A flat-fee royalty is conducive to data privacy. No personal data needs to be recorded and stored over decades, as in the case of DRM. The P2P market research firm BigChampagne demonstrated in an expert report commissioned by L’Alliance how it is nonetheless possible to determine precise usage figures so that rights holders can be compensated fairly.This makes a mass criminalization of users superfluous, removing the burden from both the file-sharing users and the criminal authorities. It generates considerably lower transaction costs than DRM and fosters competition because it avoids the market-distorting effects of technology monopolies as can be expected from the use of DRM. Flat fees ensure compensation for authors and performing artists, negotiated and administered transparently and fairly by the copyright collecting agencies under public supervision. This is why a flat fee for the permission to use music, such as the French global license, is the best possible solution for consumers, authors, performing artists and publishers.
But when will this kind of common(s) sense finally prevail? Perhaps the music and film market has to shrink down to the limit of tolerability and a few more Midems have to go by before the rights industry comes to the same realization as it did in the case of DRM? Absurdly enough, those fighting most vehemently against flat-fee solutions are the people who have always been the ones to enforce them. At the Copyright Summit held by the International Confederation of Societies of Authors and Composers (CISAC) in Brussels,May 2007, flat-fee licensing was a topic on everyone’s lips. Representatives from the music industry, from individual collecting societies and from the field of futurology presented it as the most sensible of all solutions.

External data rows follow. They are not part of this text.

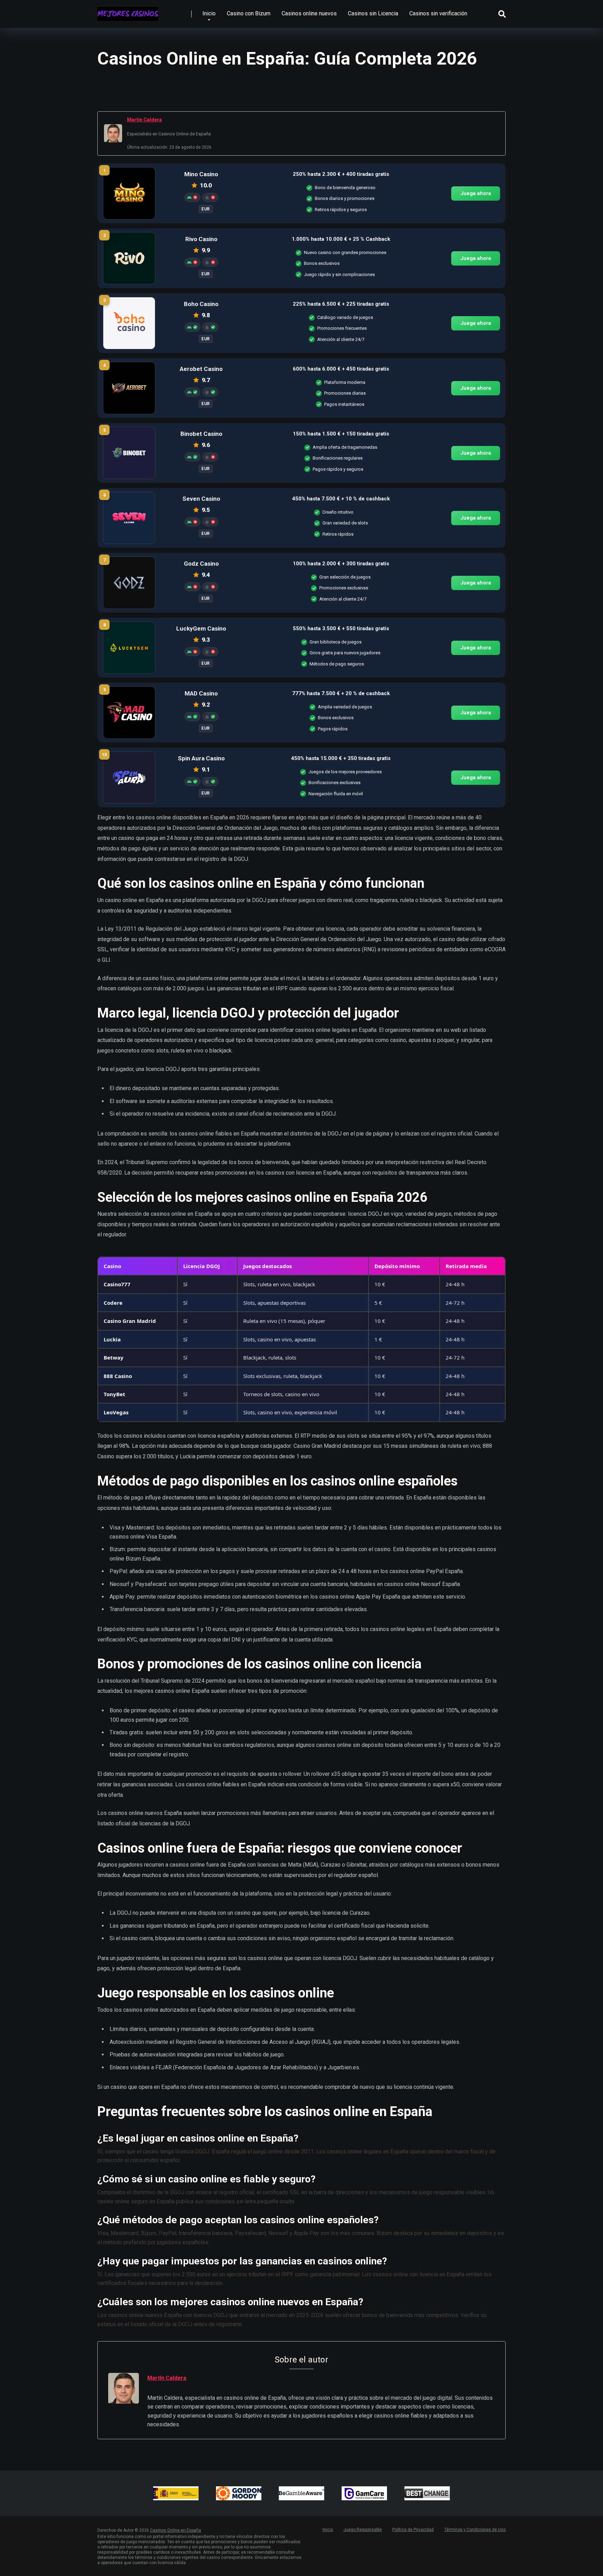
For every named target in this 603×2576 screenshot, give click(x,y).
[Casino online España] (127, 11)
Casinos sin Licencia (373, 13)
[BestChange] (427, 2493)
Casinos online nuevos (309, 13)
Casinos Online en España (175, 2530)
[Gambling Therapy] (238, 2493)
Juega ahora (475, 193)
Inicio (209, 13)
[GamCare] (364, 2493)
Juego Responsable (362, 2529)
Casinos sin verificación (438, 13)
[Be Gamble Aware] (301, 2493)
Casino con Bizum (248, 13)
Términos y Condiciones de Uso (475, 2529)
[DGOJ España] (176, 2493)
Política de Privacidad (413, 2529)
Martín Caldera (144, 119)
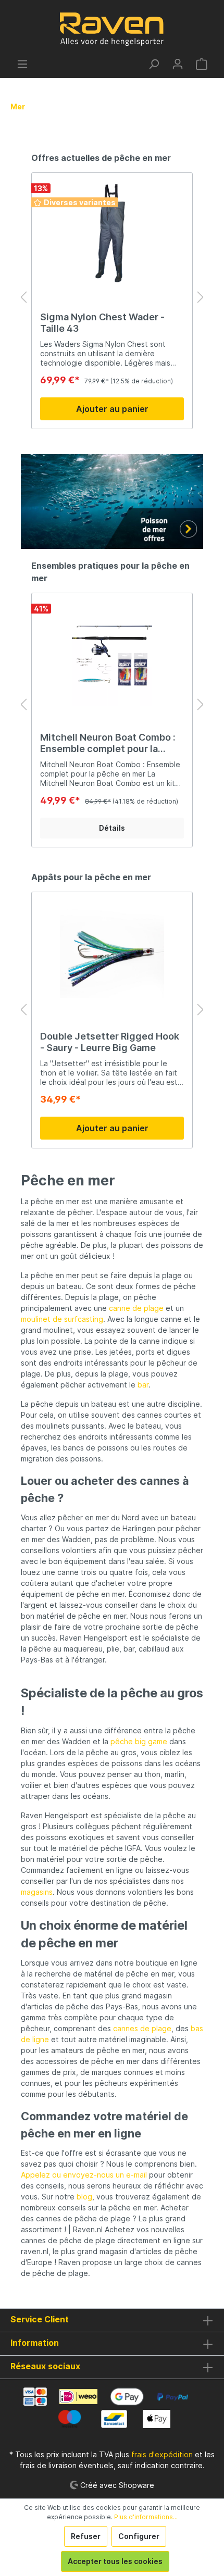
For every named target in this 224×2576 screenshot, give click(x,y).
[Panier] (202, 64)
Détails (112, 827)
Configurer (138, 2536)
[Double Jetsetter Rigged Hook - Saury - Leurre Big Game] (112, 953)
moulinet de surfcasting (62, 1319)
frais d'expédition (162, 2454)
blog (84, 2196)
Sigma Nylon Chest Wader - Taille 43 (102, 322)
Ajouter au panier (112, 409)
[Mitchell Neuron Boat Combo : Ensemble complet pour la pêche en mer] (112, 654)
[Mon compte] (178, 64)
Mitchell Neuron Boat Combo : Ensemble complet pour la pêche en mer (108, 743)
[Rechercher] (154, 64)
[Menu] (22, 64)
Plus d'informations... (146, 2517)
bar (143, 1384)
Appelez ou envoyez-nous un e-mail (84, 2174)
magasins (37, 1891)
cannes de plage (142, 2028)
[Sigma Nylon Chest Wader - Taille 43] (112, 233)
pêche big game (138, 1741)
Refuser (86, 2536)
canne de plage (136, 1308)
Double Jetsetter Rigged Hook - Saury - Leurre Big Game (109, 1042)
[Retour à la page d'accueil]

But the most powerful among the “authors’ societies,” which represent not only authors but also publishers, such as GEMA, rejected the solution out of hand. After the show, Eric Baptiste, the outgoing general director of CISAC, predicted in an interview that flat fees would spell the end of the music industry. Instead, he proposed the same recipe made up of consumer education, tougher punishments and DRM that the industry has been trying for 15 years now with little success.
The closing speech at the summit was held by Robin Gibb of the Bee Gees, one of the few musicians to take the stage. He spoke of how the band was motivated by the urge to write music and to perform it. They didn’t get together and say,“Now it’s time to produce a new piece of “intellectual property.” Record companies come and go, but the authors' society remains. It takes care of the 'intellectual property' part for us and leaves room for us to do what we really want to do:make music.” On the third day of the summit, which was not open to the general public, Gibb was elected as new general director of CISAC.We hope for his sake, and for all of us, that he will succeed in putting the alliance of doubters on a more realistic course. Until that time, Gibb may as well join the heads of the most powerful authors’ societies in singing his all-time best-seller: “I’ve been kicked around since I was born / feel the city breaking and everybody shaking / Life going nowhere somebody help me / and we're staying alive staying alive / ah ha ha ha staying alive.”